Document extract:
·····
From de35d2fe15f8cccd1e94957ece1358d0facb6c77 Mon Sep 17 00:00:00 2001
From: Matt Pass <matt@mattpass.com>
Date: Sat, 28 Jul 2012 13:47:41 +0100
Subject: [PATCH] Wrapped htmlentities around $loadedFile

Stops conversion of entities such as &amp; to &. Obviously we want it to
be exactly the same as the loaded file and this should ensure that is
the case.
---
 lib/file-control.php | 2 +-
 1 file changed, 1 insertion(+), 1 deletion(-)
·····
Provided information:
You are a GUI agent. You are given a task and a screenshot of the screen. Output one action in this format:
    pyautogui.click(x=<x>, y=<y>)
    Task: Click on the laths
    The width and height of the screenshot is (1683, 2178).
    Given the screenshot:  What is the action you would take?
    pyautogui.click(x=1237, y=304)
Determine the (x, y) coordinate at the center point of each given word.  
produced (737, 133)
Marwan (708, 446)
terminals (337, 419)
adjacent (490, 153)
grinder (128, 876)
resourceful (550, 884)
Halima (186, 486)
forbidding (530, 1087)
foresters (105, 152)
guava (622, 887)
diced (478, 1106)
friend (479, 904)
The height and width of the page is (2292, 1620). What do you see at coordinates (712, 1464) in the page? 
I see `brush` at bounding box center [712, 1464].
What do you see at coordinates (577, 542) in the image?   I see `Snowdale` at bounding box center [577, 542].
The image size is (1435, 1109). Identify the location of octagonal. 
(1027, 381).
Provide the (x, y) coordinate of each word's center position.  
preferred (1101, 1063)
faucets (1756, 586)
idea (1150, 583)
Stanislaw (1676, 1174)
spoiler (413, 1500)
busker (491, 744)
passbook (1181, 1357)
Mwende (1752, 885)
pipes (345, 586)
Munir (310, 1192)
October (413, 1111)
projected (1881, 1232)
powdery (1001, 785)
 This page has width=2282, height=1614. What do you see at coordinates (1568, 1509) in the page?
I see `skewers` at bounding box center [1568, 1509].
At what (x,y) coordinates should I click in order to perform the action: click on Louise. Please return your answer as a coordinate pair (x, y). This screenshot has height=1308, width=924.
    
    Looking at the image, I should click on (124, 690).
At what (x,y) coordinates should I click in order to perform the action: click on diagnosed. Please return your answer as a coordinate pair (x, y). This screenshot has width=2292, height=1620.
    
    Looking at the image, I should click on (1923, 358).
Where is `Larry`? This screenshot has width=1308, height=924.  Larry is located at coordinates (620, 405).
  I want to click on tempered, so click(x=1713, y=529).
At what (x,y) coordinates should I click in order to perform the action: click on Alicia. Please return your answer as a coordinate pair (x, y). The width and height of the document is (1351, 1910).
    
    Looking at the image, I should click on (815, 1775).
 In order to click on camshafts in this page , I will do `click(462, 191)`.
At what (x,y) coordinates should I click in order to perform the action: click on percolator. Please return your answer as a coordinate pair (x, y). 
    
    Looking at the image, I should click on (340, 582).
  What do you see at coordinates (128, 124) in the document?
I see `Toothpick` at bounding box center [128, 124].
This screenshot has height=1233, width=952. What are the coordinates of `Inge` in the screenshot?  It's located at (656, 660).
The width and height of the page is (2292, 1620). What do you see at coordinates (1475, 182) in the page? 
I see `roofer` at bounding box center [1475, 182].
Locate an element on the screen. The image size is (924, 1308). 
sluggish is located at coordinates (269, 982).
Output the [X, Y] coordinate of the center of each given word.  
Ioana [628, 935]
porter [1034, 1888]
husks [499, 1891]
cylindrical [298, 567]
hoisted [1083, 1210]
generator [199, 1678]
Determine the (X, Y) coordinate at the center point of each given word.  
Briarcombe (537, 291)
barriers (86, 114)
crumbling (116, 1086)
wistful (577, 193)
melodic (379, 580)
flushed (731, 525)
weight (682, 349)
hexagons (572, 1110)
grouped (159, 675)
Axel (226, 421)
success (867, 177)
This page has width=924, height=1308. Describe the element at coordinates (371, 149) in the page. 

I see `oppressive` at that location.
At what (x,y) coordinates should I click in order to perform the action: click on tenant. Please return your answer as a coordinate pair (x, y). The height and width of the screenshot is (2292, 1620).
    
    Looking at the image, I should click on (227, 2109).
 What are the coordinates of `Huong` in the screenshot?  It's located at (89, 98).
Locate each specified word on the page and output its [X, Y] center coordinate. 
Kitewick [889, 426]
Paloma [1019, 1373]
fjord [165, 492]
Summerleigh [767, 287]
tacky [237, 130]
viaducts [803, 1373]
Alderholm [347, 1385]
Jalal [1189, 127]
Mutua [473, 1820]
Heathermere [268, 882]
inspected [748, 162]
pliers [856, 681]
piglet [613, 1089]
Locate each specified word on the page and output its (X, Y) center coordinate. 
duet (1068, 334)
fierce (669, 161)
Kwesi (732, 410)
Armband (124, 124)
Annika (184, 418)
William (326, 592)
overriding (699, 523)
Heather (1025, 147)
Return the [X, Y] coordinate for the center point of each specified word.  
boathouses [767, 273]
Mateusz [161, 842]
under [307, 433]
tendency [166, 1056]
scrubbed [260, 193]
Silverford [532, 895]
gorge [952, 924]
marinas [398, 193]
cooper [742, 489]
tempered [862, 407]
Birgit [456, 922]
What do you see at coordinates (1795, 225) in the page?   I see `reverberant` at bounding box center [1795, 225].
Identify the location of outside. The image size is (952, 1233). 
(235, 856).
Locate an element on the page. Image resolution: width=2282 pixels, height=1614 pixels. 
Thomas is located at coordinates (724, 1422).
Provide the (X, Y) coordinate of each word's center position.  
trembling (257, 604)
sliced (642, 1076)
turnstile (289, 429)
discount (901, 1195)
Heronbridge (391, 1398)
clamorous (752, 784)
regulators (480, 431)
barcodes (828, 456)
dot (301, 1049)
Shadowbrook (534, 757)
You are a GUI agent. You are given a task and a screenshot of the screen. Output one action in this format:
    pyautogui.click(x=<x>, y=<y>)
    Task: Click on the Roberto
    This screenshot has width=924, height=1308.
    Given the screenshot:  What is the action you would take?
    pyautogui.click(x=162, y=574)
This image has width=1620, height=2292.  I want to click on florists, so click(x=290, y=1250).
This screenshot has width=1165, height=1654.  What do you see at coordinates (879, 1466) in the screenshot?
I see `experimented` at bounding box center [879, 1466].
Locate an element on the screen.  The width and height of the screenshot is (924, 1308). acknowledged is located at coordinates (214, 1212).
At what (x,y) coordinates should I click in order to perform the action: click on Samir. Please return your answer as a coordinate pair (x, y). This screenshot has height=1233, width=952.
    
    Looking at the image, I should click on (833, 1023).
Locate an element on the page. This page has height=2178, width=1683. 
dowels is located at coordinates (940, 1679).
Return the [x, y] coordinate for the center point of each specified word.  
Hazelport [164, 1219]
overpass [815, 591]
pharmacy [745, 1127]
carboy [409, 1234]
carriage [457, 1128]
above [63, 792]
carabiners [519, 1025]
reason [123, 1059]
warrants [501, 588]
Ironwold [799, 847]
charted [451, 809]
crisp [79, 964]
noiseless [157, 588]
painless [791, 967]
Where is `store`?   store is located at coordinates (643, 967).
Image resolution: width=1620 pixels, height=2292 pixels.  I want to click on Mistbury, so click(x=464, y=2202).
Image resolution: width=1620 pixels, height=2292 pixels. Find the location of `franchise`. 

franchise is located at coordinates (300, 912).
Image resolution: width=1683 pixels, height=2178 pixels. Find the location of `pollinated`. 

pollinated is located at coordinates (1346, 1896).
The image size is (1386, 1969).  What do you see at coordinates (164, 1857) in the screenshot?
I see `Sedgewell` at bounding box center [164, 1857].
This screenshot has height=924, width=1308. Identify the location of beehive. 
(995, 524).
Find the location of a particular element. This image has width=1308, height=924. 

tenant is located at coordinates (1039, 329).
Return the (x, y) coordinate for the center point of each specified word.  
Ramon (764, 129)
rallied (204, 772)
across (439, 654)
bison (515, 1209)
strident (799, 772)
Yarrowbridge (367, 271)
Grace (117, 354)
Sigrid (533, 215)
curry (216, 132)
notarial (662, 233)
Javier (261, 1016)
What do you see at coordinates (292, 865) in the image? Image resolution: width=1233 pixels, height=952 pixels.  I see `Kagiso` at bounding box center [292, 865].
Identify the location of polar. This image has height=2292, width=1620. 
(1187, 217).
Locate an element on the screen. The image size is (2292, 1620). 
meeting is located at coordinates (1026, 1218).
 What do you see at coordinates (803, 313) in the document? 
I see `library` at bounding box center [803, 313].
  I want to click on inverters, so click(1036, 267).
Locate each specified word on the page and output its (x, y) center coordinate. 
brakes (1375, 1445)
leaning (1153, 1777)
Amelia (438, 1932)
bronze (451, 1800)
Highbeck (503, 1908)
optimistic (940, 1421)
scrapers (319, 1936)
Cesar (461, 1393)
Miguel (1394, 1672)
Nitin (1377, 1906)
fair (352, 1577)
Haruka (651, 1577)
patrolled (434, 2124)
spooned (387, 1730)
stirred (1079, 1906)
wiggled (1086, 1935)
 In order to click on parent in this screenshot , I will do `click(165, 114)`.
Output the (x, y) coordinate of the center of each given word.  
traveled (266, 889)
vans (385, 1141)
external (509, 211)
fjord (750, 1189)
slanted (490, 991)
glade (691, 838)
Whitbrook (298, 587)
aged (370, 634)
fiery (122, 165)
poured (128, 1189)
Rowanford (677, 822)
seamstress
·····
The task: Can you retype the part of the patch that starts at "Stops conversion of" and ends at "insertion(+), 1 deletion(-)"?

Task solution:
Stops conversion of entities such as &amp; to &. Obviously we want it to
be exactly the same as the loaded file and this should ensure that is
the case.
---
 lib/file-control.php | 2 +-
 1 file changed, 1 insertion(+), 1 deletion(-)